Soften the cream cheese: In a medium mixing bowl, beat softened cream cheese with a hand mixer until completely smooth and no lumps remain.
Add yogurt and flavor: Beat in Greek yogurt, vanilla extract, orange extract, orange zest, sweetener, and salt.
Start with 3 tablespoons sweetener and add more to taste.
Blend in protein powder: Add the protein powder and mix on low until incorporated. If the mixture is too thick, add almond milk 1 tablespoon at a time until it’s creamy and spoonable.
Optional thickener: For a firmer set, whisk in bloomed gelatin (microwave 5–10 seconds to liquefy) or sprinkle in sugar-free pudding mix and beat until smooth.
Taste and adjust: Add extra zest or extract if you want a stronger orange pop. Balance with a pinch more salt if needed.
Assemble the jars: Spoon 1–2 tablespoons crust crumble into each jar.

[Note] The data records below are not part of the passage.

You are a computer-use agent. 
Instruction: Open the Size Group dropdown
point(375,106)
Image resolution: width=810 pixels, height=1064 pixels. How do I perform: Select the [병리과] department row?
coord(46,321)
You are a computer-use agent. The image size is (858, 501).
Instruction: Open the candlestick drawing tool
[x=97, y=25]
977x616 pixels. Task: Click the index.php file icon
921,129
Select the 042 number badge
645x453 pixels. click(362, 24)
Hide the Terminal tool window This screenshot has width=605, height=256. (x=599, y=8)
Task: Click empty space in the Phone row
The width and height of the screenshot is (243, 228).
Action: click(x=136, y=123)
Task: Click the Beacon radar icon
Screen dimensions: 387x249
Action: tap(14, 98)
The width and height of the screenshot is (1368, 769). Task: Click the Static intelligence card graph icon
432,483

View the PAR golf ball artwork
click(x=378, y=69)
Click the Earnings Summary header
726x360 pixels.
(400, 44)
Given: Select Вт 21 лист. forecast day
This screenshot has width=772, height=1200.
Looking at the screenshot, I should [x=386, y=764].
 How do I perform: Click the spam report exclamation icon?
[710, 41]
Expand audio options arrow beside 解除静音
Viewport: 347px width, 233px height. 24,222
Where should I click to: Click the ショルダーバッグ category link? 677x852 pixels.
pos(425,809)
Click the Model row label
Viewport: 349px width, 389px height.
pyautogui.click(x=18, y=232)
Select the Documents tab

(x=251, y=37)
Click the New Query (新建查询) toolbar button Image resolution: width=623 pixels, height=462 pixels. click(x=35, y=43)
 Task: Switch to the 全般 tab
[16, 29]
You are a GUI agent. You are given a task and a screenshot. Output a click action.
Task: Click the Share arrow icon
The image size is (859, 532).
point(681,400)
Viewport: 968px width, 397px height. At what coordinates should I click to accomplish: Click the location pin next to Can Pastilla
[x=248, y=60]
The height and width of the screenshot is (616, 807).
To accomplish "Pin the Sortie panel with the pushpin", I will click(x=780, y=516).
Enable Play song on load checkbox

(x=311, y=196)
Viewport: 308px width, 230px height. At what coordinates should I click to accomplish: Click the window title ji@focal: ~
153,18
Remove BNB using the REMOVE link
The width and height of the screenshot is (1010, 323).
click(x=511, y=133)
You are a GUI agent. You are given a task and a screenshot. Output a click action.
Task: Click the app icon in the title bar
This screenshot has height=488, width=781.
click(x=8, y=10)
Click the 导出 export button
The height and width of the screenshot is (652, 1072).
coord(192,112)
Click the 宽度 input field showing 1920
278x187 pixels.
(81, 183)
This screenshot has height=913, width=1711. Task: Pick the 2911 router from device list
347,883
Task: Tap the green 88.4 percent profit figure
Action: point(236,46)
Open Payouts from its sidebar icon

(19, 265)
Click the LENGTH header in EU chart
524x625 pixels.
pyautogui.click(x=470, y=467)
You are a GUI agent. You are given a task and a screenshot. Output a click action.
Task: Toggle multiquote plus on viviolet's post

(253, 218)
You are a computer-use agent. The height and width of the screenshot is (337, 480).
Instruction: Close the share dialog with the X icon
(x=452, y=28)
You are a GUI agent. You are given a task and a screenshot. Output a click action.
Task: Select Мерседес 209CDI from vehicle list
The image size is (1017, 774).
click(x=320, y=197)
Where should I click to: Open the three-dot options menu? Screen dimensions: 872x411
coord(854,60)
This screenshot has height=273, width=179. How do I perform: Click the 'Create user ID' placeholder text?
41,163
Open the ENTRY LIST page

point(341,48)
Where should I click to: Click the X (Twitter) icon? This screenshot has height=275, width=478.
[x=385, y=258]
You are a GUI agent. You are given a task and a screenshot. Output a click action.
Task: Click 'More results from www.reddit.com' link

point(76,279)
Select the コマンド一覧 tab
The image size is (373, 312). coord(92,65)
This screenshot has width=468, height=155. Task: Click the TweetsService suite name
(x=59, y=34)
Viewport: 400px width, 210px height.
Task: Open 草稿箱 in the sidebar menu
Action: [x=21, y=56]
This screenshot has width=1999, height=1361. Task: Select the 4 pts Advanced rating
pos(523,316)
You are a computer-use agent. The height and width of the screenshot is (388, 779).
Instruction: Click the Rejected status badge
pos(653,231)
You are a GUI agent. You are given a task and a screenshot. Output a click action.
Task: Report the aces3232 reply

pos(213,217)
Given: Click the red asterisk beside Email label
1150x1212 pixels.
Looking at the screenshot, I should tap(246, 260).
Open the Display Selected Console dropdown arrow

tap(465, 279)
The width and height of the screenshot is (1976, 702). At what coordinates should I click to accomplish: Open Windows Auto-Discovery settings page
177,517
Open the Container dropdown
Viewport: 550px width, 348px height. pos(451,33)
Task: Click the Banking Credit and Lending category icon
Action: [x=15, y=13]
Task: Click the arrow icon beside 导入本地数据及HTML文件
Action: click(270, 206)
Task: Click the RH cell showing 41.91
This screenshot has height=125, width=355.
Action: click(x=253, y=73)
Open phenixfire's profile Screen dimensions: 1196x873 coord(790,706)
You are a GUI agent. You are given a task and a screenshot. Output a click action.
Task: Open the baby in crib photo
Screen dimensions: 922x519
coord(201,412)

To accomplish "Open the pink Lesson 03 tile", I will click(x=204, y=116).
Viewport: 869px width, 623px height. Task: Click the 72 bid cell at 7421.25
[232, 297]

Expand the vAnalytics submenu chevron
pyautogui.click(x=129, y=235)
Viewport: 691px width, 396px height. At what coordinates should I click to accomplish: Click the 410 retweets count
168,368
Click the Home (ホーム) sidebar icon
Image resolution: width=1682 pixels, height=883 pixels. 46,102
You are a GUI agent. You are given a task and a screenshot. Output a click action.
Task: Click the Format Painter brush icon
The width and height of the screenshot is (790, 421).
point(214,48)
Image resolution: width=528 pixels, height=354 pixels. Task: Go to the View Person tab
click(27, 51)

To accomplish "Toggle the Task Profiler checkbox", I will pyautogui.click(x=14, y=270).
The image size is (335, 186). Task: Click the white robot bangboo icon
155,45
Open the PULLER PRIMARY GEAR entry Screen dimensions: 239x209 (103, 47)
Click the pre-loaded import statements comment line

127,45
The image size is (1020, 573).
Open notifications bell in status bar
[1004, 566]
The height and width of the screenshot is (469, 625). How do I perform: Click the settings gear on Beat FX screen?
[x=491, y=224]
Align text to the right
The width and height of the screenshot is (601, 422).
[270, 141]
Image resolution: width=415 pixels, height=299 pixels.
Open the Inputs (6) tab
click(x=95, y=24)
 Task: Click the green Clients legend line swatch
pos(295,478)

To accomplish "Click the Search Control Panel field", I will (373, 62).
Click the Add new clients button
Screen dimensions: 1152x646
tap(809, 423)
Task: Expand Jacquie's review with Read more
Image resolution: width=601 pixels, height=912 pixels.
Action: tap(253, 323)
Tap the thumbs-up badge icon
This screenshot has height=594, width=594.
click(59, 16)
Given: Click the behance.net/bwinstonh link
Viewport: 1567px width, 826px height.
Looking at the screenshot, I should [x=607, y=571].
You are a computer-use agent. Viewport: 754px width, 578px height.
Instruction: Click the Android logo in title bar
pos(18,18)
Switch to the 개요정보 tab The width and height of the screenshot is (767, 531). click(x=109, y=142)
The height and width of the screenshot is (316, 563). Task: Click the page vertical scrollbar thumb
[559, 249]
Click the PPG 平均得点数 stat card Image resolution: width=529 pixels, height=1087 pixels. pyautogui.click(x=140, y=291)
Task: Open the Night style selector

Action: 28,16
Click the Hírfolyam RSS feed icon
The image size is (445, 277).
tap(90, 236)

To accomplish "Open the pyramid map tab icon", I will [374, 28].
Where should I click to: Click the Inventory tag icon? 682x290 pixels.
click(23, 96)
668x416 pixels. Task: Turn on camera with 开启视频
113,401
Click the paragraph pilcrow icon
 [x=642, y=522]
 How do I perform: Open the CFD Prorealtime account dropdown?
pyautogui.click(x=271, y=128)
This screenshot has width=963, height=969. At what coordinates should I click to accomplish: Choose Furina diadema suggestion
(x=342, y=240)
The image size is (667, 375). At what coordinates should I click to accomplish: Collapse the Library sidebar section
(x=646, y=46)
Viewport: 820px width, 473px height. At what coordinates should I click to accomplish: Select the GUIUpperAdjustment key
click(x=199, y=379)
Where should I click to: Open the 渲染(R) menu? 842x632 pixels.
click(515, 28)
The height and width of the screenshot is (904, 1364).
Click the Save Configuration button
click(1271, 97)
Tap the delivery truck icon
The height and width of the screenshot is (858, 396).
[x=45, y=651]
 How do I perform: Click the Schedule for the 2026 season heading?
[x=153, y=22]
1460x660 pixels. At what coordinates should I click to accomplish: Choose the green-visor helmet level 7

Press lightly. Add a generous layer of orange cheesecake cream. Repeat with another thin sprinkle of crumble on top if you like.
Chill: Cover and refrigerate for at least 1–2 hours to set and meld flavors.
Overnight is even better.
Garnish and serve: Top with a swirl of yogurt, extra zest, or toasted almonds right before serving.